Dollar mixed on upbeat home sales report, continued worries about European debt crisis

By AP
Wednesday, June 2, 2010

Dollar mixed on home sales, European debt crisis

NEW YORK — The dollar was mixed against major currencies Wednesday as investors weighed upbeat news on U.S. home sales with the impact of the debt crisis on some of Europe’s banks.

The euro held above the four-year low it hit on Tuesday, but slipped to $1.2238 in late New York trading from $1.2253 the previous afternoon.

Investors pushed up Spain’s borrowing costs on Wednesday, a key indication of how risky markets think Spain is. A debt downgrade from last week cast a shadow over the country’s efforts to avoid a Greek-style debt crisis.

Spain is struggling to crawl out of its own recession after the collapse of its construction sector, which had driven more than a decade of economic growth. The economy grew by 0.1 percent in the first quarter, after six quarters of decline.

The euro has dropped about 15 percent against the dollar this year as traders take a dimmer view of Europe’s prospects and the strangling effect of deep government spending cuts.
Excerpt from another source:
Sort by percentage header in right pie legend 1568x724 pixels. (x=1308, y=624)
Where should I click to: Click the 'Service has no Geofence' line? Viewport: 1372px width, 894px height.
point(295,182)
Indebted European countries are cutting spending to get their budgets back in line with European Union mandates.

Europe’s debt woes are set to dominate talks at this week’s Group of 20 summit.

The National Association of Realtors posted a stronger-than-expected increase in pending home sales that restored some of investors’ optimism about the economy. The number of contracts on existing homes rose 6 percent in April.

In other late trading, the British pound fell to $1.4648 from $1.4713 late Tuesday. The dollar slipped to 91.18 yen from 91.24 yen after Yukio Hatoyama resigned as Japan’s prime minister. The move was meant to improve his party’s chances in an election next month.

The dollar slipped to 1.1558 Swiss francs from 1.1562 francs, and fell to 1.0396 Canadian dollars from 1.0505 Canadian dollars.